I’m getting the following error when I run a simple C++ program with an OpenACC pragma: “call to cuStreamSynchronize returned error 700: Illegal address during kernel execution.”
Here’s the full program:
#include <vector>
void processArray(std::vector<int> &arr) {
int size = arr.size();
#pragma acc parallel loop
for (int i = 0; i < size; i++) {
arr[i] = i;
}
}
int main(void) {
std::vector<int> arr(1);
processArray(arr);
return 0;
}
However, there’s no error if array processing happens inside “main”:
#include <vector>
int main(void) {
std::vector<int> arr(1);
int size = arr.size();
#pragma acc parallel loop
for (int i = 0; i < size; i++) {
arr[i] = i;
}
return 0;
}
Could someone please help me understand what the issue with the former example is?
Compilation command:
pgc++ -acc -ta=tesla:managed main.cpp -o main
GPU: GeForce GTX 1060 6GB
Compiler: pgc++ 18.10-1 64-bit target on x86-64 Linux -tp zen
OS: Ubuntu Linux 18.04.2 LTS (Bionic Beaver)
CUDA Unified Memory only manages dynamic data, not static. So while arr’s data will be managed, arr itself isn’t.
In the second working example, the compiler is implicitly copying arr for you. However in the first example arr is a reference so the compiler wont be able to implicitly copy it. The fix is to explicitly copy in arr.
% setenv PGI_ACC_TIME 1
% cat test1.cpp
#include <vector>
void processArray(std::vector<int> &arr) {
int size = arr.size();
#pragma acc parallel loop copyin(arr)
for (int i = 0; i < size; i++) {
arr[i] = i;
}
}
int main(void) {
std::vector<int> arr(1);
processArray(arr);
return 0;
}
% pgc++ -ta=tesla:managed -Minfo=accel test1.cpp; a.out
processArray(std::vector<int, std::allocator<int>> &):
5, Generating copyin(arr[:])
Generating Tesla code
6, #pragma acc loop gang, vector(128) /* blockIdx.x threadIdx.x */
std::vector<int, std::allocator<int>>::operator [](unsigned long):
1, include "vector"
57, include "vector"
7, include "stl_vector.h"
771, Generating implicit acc routine seq
Generating acc routine seq
Generating Tesla code
Accelerator Kernel Timing data
/local/home/colgrove/test1.cpp
_Z12processArrayRSt6vectorIiSaIiEE NVIDIA devicenum=0
time(us): 786
5: compute region reached 1 time
5: kernel launched 1 time
grid: [1] block: [128]
device time(us): total=765 max=765 min=765 avg=765
elapsed time(us): total=832 max=832 min=832 avg=832
5: data region reached 2 times
5: data copyin transfers: 1
device time(us): total=21 max=21 min=21 avg=21

|---|

According to the thread on the OpenACC error, why does the version with the loop inside processArray fail while the version with the loop inside main works?

## Extracted data entries
|---|

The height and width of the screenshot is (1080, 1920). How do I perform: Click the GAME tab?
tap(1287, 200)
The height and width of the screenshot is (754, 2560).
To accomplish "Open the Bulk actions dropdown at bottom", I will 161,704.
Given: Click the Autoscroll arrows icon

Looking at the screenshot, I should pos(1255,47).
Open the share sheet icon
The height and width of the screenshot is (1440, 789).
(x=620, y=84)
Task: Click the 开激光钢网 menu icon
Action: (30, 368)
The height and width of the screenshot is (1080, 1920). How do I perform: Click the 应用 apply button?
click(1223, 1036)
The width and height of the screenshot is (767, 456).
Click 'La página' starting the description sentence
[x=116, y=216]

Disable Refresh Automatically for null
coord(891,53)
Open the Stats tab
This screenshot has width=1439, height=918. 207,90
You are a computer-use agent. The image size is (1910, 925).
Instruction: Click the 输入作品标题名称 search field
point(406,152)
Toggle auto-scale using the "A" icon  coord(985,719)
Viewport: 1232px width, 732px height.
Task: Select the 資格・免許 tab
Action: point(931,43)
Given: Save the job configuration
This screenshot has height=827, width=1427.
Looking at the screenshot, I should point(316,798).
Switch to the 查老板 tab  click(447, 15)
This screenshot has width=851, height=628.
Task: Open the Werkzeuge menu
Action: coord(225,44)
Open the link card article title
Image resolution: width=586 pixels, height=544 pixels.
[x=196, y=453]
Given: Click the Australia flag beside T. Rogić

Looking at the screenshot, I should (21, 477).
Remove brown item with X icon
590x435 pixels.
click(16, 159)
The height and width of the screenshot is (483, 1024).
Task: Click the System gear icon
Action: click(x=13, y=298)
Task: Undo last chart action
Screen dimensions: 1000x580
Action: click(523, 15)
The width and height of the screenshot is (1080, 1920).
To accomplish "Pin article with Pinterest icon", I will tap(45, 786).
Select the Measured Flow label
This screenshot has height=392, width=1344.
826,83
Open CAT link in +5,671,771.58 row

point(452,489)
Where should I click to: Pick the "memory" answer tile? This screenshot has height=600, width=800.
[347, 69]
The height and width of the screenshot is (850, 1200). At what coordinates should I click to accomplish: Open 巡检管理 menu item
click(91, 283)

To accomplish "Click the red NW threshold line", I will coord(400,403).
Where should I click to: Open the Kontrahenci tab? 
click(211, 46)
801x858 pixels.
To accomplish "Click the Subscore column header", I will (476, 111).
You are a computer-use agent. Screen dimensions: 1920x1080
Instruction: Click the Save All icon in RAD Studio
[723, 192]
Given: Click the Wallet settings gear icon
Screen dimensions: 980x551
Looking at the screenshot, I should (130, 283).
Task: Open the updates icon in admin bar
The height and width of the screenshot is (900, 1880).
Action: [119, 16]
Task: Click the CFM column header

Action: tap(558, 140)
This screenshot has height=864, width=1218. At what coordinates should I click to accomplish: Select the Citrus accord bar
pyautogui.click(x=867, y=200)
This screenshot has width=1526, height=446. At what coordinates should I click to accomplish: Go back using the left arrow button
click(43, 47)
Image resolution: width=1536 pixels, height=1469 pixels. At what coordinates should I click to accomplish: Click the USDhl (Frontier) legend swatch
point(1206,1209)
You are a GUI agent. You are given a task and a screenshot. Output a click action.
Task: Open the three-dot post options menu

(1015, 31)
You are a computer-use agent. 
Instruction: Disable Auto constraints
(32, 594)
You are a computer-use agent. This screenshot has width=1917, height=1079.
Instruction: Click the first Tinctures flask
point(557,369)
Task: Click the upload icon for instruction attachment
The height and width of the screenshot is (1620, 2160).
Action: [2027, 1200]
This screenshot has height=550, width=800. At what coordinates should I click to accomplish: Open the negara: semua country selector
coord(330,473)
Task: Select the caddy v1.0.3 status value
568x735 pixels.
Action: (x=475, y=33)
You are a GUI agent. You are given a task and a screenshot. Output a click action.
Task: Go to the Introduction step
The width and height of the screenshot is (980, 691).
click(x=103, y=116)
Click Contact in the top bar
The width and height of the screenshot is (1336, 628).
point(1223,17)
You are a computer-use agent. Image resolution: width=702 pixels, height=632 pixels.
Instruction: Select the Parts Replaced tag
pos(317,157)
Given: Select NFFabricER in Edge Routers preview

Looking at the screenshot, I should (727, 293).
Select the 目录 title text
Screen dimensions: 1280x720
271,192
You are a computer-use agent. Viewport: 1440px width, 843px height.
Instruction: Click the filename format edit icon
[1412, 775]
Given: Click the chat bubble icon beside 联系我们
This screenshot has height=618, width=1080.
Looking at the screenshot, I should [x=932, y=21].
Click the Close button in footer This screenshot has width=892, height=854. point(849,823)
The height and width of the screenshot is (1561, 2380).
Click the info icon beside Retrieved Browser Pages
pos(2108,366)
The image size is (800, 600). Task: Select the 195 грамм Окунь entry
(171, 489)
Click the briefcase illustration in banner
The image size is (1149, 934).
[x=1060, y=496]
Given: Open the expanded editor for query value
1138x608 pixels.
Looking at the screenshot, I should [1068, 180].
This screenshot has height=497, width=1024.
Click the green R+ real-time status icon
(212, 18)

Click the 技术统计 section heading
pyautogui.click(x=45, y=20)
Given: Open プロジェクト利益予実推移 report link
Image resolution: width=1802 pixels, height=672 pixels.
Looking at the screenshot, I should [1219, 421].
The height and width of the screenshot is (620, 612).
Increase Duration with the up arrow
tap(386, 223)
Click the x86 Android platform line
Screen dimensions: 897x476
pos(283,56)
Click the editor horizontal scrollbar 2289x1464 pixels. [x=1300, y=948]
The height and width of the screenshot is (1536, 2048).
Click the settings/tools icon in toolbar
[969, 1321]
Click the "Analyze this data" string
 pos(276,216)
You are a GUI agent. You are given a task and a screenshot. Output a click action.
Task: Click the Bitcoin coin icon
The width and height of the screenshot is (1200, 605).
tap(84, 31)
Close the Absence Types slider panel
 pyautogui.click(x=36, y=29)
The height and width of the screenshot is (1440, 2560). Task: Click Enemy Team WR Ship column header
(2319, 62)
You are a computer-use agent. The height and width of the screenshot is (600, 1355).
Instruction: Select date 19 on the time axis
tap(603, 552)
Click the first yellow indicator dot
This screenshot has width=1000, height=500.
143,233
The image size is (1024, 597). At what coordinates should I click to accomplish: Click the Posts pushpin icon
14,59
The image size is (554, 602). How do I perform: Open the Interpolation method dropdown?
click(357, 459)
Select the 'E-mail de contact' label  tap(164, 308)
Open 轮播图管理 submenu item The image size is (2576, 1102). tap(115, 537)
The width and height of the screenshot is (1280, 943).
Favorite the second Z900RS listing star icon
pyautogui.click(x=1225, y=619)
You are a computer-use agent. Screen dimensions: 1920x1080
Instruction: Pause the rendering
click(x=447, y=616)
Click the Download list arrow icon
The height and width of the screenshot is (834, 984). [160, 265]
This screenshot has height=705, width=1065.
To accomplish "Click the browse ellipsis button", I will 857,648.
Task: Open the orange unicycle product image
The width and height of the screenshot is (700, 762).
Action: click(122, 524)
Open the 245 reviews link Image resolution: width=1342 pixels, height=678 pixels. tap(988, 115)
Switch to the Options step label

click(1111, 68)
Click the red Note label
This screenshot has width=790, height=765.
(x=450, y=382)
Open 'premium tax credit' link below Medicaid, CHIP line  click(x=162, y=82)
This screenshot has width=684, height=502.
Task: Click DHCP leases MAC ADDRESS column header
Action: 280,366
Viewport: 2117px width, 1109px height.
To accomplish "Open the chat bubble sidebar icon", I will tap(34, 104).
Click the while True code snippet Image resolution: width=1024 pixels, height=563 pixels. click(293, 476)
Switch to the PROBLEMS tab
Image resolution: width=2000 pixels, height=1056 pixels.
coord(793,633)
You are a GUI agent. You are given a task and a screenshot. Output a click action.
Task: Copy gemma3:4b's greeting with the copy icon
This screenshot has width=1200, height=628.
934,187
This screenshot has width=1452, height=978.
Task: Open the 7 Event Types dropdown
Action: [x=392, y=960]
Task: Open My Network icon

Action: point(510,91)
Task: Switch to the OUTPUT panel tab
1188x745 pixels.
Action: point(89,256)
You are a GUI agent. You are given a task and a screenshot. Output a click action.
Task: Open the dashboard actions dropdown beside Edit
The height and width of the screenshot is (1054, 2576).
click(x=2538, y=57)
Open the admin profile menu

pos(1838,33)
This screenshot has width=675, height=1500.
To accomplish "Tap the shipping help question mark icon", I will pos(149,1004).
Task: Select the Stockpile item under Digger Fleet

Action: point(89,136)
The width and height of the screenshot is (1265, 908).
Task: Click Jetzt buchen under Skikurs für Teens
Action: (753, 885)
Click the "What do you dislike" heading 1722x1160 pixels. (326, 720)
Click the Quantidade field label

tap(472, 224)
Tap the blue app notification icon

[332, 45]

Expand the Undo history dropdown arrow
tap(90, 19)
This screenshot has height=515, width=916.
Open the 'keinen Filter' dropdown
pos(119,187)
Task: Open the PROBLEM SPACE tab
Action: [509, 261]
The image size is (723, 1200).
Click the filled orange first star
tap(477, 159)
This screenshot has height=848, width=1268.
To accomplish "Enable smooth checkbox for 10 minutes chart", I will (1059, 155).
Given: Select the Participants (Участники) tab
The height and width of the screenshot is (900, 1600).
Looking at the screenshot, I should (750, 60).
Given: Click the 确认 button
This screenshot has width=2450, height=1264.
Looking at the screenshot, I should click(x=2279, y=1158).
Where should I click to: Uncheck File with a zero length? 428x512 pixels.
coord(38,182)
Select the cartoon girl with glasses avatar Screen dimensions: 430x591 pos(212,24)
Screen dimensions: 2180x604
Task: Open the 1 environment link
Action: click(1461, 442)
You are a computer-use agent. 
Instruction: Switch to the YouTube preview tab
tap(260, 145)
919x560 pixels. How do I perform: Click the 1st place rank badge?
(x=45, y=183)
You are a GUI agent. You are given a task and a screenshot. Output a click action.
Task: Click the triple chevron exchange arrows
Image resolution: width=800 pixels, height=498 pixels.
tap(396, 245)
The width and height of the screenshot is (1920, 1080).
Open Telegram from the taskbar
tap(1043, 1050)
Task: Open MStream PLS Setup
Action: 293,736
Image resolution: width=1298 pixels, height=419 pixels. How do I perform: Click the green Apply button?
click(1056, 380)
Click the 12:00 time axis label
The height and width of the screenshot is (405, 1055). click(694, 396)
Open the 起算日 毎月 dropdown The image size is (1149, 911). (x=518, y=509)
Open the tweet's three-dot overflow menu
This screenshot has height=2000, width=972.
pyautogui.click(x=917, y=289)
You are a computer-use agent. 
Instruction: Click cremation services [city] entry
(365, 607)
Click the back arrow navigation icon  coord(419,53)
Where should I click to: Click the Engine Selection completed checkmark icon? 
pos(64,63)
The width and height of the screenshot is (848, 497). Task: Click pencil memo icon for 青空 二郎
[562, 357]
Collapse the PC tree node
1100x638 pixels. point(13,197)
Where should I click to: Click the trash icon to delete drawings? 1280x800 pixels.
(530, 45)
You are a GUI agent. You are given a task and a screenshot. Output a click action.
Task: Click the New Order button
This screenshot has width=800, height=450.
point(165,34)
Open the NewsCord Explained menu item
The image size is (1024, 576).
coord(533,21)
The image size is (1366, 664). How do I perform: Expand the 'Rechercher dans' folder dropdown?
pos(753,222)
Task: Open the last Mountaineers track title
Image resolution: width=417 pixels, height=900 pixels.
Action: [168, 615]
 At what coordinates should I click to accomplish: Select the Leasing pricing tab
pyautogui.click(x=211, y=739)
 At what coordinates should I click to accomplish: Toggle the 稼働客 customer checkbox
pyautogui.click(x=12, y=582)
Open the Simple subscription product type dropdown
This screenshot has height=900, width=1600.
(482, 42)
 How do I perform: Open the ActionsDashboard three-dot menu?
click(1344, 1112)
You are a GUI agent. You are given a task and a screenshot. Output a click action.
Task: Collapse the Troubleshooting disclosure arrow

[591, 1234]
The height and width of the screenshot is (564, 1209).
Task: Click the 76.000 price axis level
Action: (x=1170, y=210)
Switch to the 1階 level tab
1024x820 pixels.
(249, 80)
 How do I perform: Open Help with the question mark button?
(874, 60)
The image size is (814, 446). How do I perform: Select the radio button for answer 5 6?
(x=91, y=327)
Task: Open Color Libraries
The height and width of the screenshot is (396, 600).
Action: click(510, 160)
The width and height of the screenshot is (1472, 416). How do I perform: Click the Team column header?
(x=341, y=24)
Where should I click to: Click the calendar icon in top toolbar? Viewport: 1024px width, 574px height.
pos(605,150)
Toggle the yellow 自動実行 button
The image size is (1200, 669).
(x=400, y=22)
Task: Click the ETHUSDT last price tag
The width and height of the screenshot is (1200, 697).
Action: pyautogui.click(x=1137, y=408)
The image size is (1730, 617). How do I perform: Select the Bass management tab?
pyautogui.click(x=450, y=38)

|---|

## Written answer
CUDA Unified Memory manages only dynamic data, not static data, so the vector's data is managed but arr itself is not. In the version inside main, the compiler implicitly copies arr, but in processArray arr is a reference, so the compiler can't copy it implicitly. The fix is to copy arr in explicitly with copyin(arr).